BEGIN DATA EXTRACTS

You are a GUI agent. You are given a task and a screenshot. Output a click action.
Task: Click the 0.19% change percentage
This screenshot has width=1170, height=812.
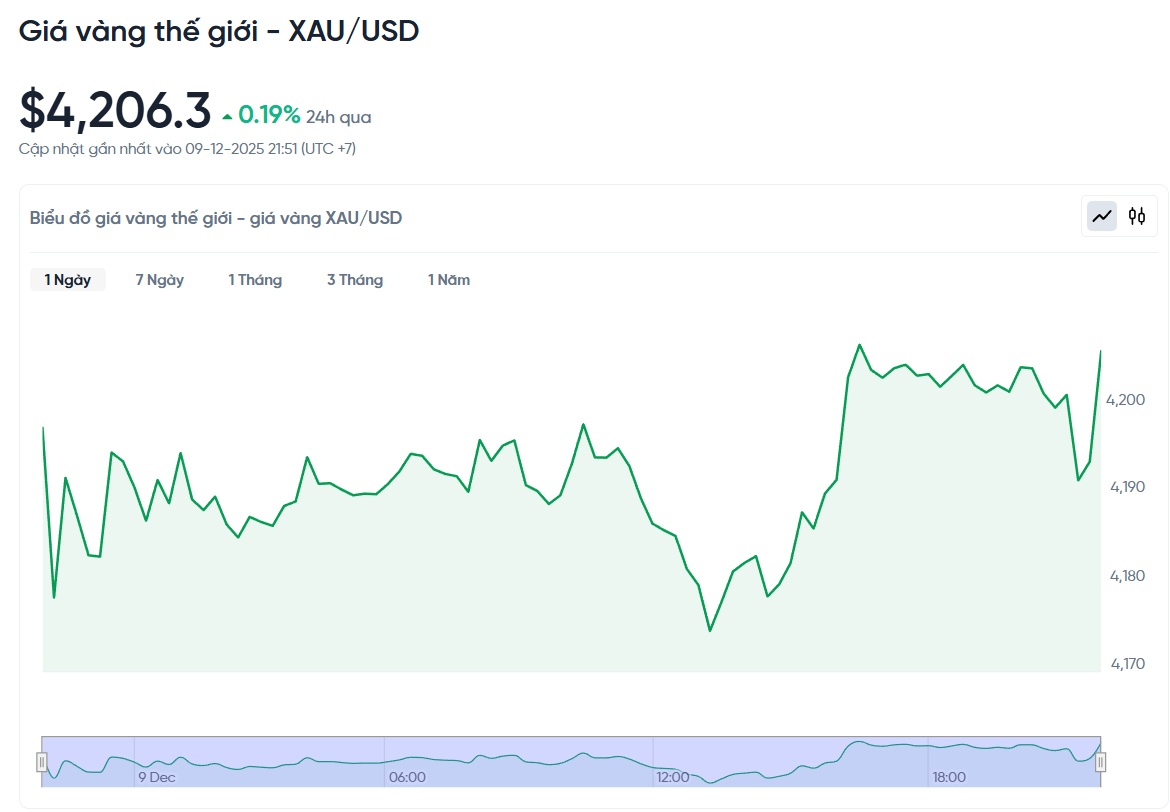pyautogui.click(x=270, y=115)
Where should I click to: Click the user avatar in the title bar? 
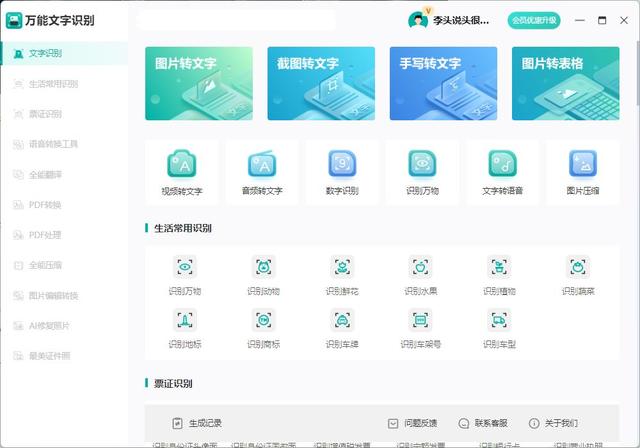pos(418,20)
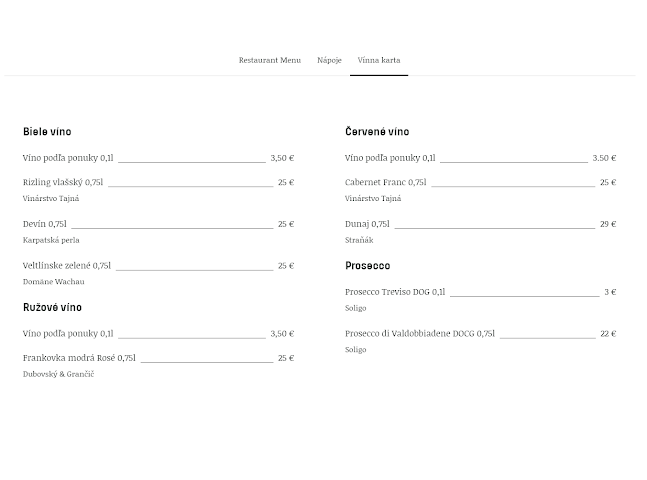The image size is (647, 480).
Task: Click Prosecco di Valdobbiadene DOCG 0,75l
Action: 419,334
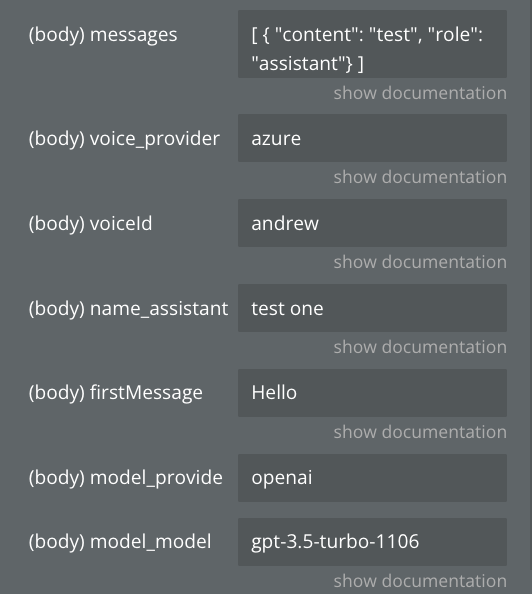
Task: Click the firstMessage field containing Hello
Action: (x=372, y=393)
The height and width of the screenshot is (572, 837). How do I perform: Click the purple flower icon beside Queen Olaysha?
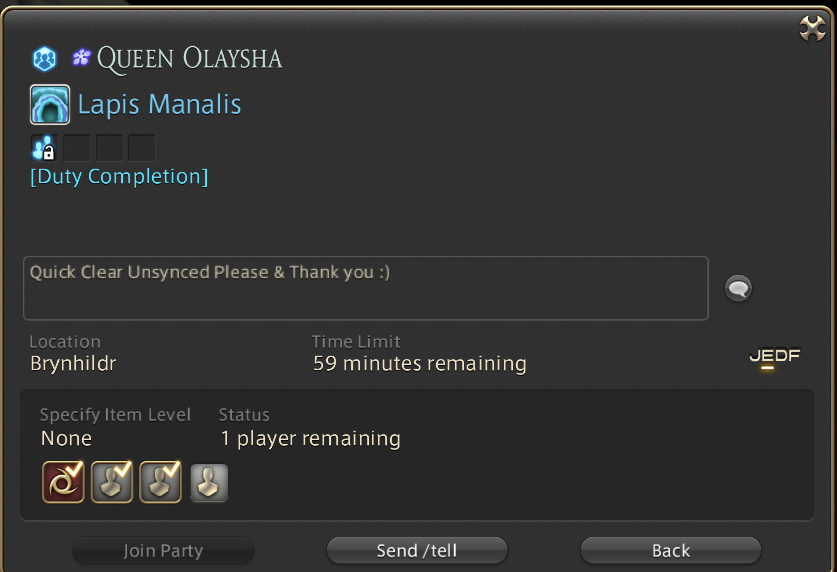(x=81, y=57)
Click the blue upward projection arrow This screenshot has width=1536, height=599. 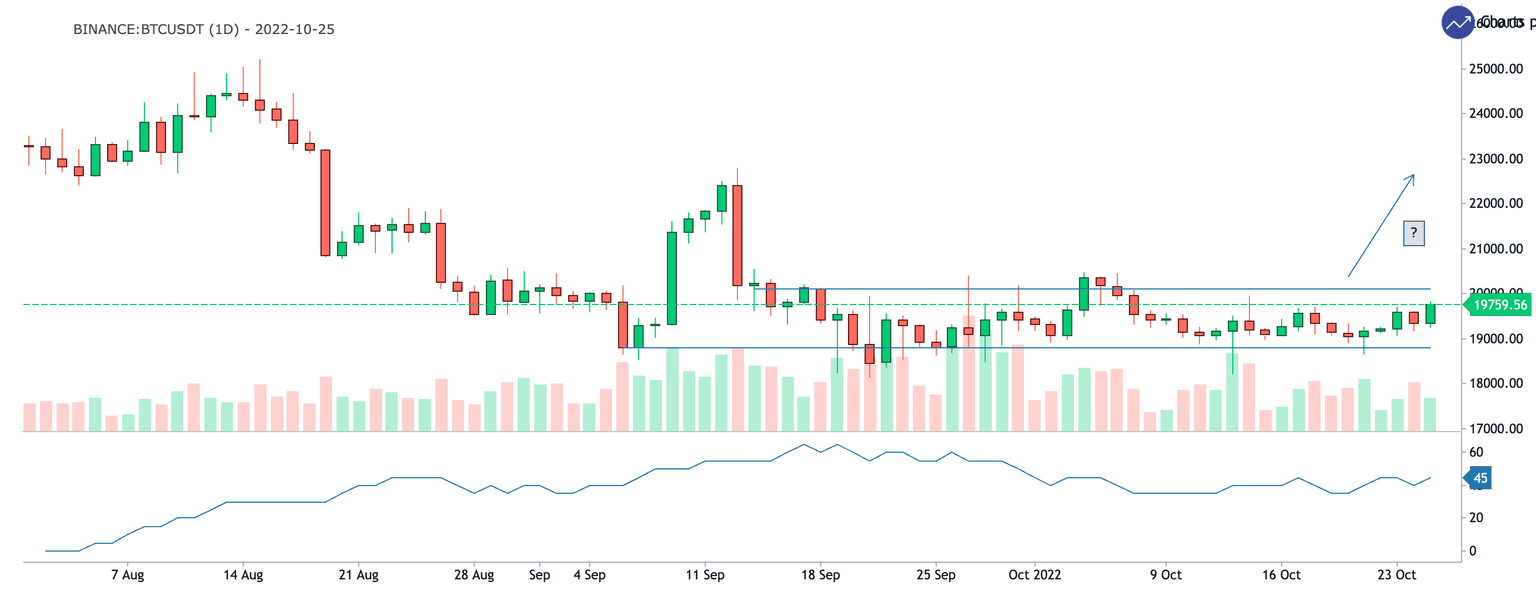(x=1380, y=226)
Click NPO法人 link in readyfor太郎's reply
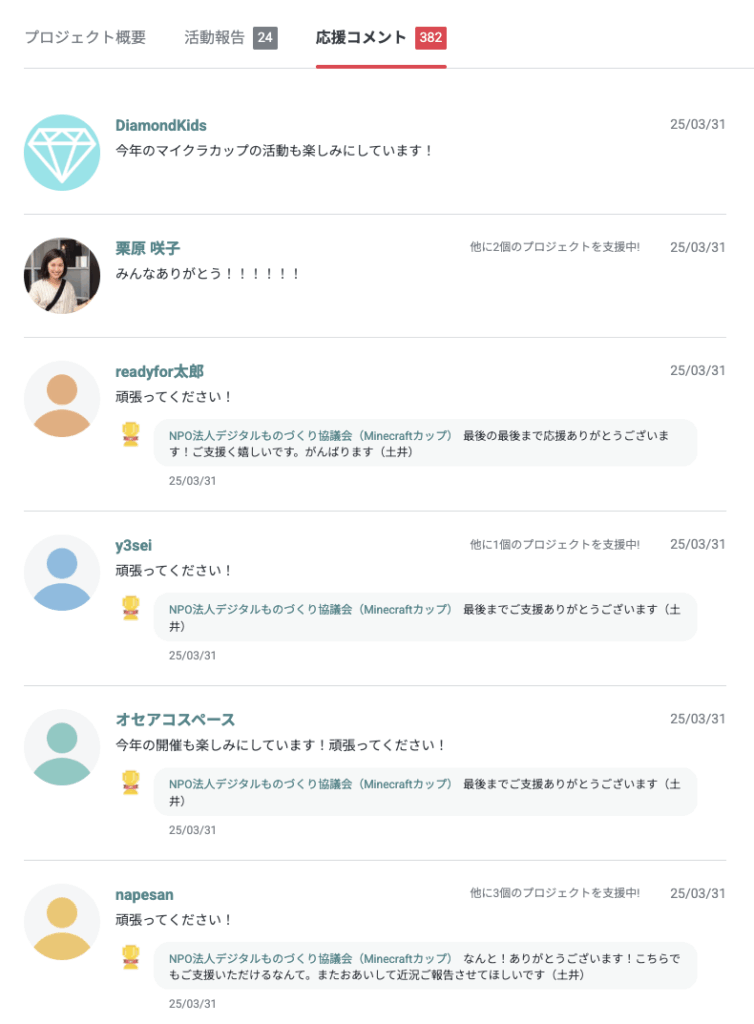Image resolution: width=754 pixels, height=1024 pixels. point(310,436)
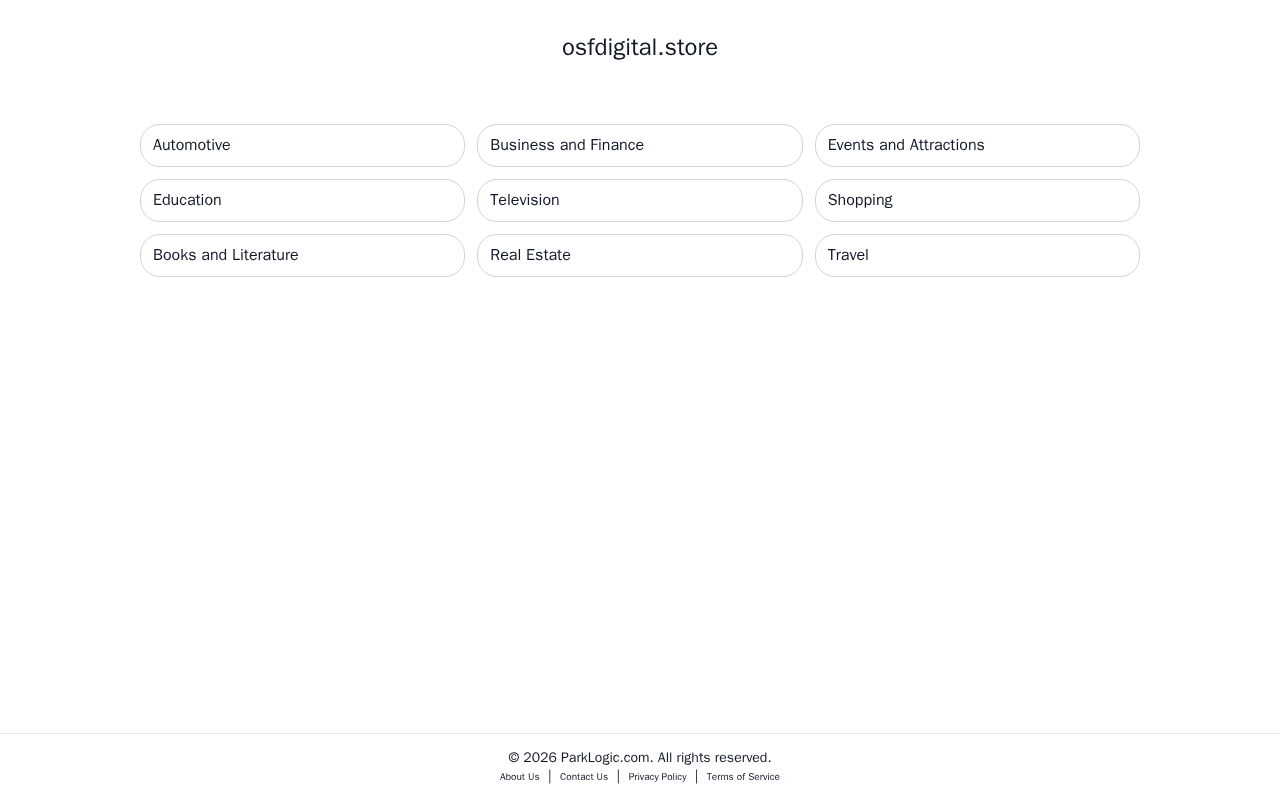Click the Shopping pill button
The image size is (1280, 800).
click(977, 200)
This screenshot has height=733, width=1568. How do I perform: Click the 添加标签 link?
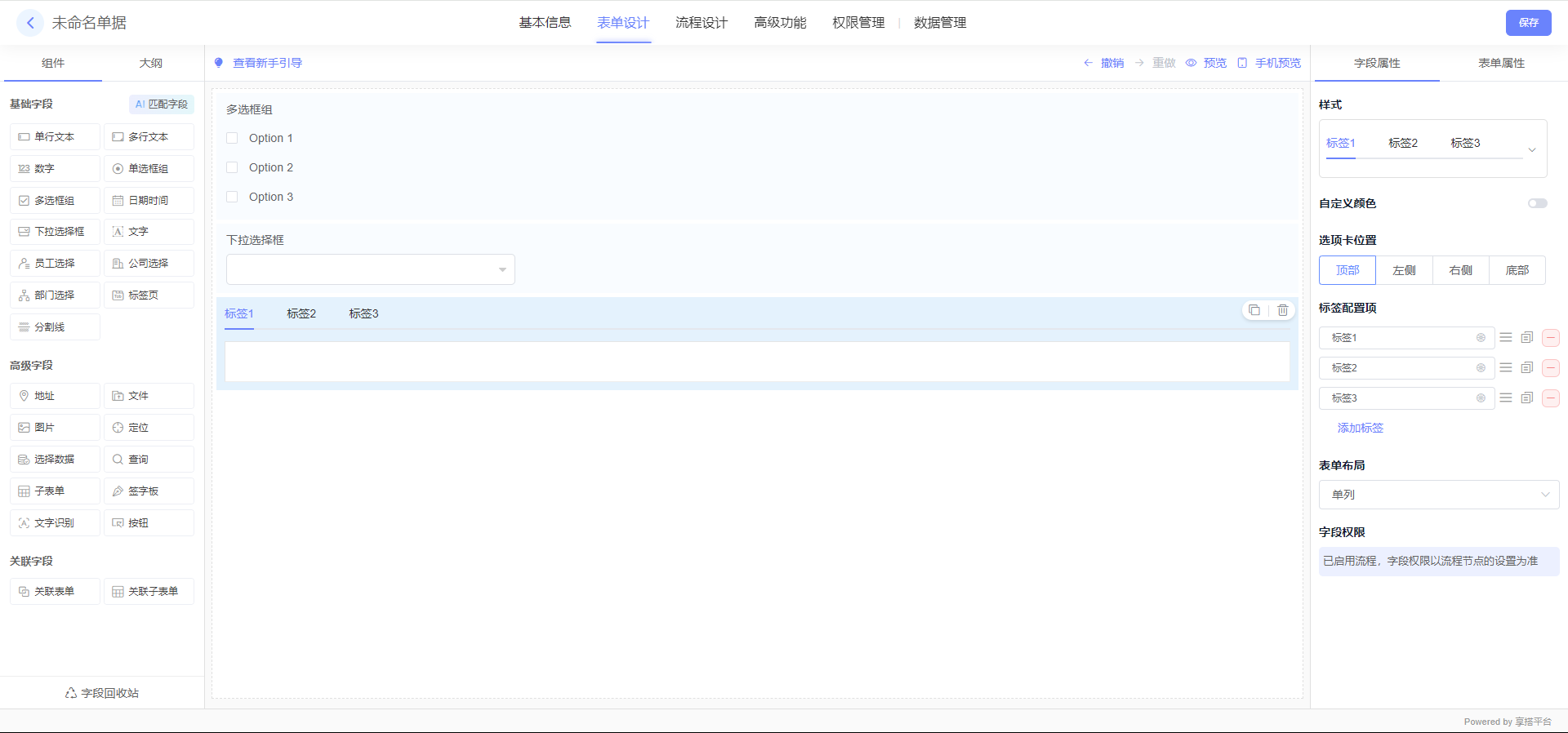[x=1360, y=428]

END DATA EXTRACTS

## WHAT THE EXERCISE ASKS
Please output exactly the lines from the line containing "This screenshot has height=733, width=1568." through the last line of the records above, both included, and leave out any pictures.

## ANSWER TO THE PROBLEM
This screenshot has height=733, width=1568. How do I perform: Click the 添加标签 link?
[x=1360, y=428]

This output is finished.